Session 843: The Memory of the Crusades, IV: Reputation and Diffusion

Tuesday 3 July 2018, 16.30-18.00

Sponsor:Routledge
Organiser:Mike Horswell, Department of History, Royal Holloway, University of London
Moderator/Chair:Adam Knobler, Centrum für Religionswissenschaftliche Studien, Ruhr-Universität Bochum
Paper 843-aGetting Away with Murder: Conrad of Montferrat's (Character) Assassination
(Language: English)
Marianne M. Gilchrist, Independent Scholar, Hull
Index terms: Crusades, Medievalism and Antiquarianism
Paper 843-bBlame it on the Templar: The Representation of the Knights Templar in Ridley Scott's Kingdom of Heaven
(Language: English)
Patrick Masters, School of Media & Performing Arts, University of Portsmouth
Index terms: Crusades, Medievalism and Antiquarianism
Paper 843-cDepictions of the Crusades in Philately
(Language: English)
Rachael Pymm, Independent Scholar, Surrey
Index terms: Crusades, Medievalism and Antiquarianism
Abstract

The Crusades are generally understood as a genuine 'medieval' phenomenon.
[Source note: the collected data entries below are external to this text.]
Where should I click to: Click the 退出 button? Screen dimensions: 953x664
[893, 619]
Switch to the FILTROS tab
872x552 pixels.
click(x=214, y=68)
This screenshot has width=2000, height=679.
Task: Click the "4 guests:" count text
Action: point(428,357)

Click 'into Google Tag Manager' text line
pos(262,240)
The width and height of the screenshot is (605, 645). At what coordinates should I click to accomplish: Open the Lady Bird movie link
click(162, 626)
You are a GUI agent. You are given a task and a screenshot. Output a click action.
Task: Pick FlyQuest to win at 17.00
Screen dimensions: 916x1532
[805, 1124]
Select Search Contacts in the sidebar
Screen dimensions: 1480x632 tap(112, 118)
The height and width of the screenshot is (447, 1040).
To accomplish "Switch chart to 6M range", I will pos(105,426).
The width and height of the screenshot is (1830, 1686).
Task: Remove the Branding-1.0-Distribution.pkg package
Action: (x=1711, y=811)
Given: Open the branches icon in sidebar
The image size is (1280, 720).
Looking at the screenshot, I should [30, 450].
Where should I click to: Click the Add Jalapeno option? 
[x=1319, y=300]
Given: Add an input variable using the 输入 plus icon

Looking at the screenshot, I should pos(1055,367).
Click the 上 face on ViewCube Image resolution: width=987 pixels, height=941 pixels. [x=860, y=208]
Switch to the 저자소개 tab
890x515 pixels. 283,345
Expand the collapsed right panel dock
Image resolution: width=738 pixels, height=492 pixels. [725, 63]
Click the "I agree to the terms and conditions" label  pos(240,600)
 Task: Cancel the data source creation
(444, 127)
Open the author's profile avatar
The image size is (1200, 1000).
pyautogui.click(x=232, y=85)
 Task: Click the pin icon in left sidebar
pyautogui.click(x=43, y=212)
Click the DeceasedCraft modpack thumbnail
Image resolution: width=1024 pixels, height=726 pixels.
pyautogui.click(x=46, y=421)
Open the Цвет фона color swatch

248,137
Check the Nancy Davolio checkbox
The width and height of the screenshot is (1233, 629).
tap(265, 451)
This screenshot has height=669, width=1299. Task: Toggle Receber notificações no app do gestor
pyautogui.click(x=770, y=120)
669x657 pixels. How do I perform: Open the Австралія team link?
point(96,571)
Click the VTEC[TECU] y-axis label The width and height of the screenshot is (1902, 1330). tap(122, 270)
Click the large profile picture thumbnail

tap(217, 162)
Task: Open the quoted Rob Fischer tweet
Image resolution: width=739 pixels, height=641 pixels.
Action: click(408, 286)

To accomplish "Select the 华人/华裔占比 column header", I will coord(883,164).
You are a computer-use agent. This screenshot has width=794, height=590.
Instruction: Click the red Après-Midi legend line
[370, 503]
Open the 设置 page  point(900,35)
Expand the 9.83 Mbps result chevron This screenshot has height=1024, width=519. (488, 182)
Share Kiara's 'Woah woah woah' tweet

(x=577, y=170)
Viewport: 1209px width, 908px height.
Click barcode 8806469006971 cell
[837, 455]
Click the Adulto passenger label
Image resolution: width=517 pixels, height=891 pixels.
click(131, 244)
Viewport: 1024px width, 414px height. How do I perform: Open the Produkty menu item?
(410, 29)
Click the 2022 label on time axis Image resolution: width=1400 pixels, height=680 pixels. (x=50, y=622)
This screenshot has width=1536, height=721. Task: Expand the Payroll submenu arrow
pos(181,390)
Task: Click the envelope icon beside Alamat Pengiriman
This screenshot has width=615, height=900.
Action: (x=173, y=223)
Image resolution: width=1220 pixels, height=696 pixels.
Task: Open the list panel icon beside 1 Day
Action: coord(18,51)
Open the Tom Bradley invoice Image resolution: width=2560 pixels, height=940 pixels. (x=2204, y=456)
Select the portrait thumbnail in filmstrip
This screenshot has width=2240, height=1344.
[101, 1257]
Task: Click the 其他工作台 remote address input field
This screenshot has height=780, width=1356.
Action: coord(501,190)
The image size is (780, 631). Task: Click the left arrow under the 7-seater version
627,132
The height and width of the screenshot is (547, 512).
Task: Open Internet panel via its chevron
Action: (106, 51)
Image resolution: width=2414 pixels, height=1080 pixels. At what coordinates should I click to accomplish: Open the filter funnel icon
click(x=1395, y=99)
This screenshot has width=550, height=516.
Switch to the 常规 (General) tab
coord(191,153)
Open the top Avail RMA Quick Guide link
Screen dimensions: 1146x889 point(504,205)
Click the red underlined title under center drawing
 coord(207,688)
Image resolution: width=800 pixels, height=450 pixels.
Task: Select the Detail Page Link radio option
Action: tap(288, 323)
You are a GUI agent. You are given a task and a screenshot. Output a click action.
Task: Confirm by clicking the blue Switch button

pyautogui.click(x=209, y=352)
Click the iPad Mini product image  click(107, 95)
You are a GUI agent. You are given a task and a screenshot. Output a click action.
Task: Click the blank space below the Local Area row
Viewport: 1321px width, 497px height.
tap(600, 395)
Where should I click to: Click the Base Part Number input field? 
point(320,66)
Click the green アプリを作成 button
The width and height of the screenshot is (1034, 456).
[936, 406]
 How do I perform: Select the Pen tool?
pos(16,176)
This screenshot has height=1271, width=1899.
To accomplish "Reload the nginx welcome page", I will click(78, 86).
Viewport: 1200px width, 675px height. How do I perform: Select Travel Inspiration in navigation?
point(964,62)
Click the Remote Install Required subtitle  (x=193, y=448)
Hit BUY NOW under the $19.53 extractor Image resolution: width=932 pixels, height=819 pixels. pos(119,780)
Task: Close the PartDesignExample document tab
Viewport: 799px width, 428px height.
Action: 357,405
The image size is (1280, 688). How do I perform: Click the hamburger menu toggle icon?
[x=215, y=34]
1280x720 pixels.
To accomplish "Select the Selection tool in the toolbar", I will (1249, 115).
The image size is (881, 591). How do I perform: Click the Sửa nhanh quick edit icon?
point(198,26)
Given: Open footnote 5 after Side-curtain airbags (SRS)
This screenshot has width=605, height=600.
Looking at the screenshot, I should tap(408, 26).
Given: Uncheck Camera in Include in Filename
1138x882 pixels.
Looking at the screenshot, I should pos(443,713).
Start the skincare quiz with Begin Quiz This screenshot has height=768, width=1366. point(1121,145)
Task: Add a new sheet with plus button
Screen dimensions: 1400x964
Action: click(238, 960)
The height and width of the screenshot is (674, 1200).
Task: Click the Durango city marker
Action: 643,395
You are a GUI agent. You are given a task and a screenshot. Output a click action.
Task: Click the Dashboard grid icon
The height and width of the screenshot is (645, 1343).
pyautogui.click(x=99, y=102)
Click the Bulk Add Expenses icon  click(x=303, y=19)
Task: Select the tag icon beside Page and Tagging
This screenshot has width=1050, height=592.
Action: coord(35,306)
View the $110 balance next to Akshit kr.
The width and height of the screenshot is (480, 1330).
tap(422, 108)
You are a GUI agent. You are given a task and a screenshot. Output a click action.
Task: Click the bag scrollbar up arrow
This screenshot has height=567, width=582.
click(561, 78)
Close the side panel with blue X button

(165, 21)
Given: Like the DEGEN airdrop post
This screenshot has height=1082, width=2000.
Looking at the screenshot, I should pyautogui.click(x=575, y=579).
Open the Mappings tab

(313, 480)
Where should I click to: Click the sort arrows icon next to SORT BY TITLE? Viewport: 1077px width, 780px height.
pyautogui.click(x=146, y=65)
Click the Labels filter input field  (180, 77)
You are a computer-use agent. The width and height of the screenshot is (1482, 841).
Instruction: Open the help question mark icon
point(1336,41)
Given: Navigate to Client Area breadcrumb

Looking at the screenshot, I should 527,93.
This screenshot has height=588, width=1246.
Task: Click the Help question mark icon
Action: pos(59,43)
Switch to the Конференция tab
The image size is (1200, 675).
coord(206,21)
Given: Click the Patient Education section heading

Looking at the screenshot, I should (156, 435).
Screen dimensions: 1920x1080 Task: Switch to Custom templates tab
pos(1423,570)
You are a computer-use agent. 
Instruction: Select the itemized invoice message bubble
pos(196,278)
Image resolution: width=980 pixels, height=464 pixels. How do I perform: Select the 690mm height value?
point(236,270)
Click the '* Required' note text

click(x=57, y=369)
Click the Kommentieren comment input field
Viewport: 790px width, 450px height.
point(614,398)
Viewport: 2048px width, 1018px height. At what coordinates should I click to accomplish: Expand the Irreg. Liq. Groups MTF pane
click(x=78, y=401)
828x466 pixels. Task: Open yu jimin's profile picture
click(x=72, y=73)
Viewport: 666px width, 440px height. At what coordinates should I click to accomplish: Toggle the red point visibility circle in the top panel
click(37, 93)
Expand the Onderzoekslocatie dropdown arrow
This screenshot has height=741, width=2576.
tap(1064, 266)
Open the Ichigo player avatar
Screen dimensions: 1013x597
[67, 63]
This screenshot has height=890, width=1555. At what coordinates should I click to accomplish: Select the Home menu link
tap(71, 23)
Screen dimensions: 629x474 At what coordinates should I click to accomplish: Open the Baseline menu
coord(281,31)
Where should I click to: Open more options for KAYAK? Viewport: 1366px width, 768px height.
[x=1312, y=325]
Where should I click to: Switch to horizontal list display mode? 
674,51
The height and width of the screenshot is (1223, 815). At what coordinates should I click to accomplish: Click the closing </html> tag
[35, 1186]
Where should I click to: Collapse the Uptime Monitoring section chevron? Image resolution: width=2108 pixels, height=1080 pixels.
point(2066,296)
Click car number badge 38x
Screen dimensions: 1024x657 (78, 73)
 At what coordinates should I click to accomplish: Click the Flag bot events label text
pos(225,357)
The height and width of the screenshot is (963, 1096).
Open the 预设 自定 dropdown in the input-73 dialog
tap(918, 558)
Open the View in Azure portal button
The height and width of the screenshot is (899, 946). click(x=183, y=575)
But the Crusades have also formed an important part of various societies' collective memories over the centuries since their initiation. Taking into consideration insights from studies of medievalism, a medieval phenomenon like the crusades may only thoroughly be understood by also reconsidering its later representations, re-readings and receptions; differing forms of remembrance, for example. This session considers aspects of crusader memory by examining the reputation of one crusader (Conrad of Monferrat); the Templar military order in the Hollywood film Kingdom of Heaven; and through a study of the use of crusading rhetoric and imagery in modern stamps.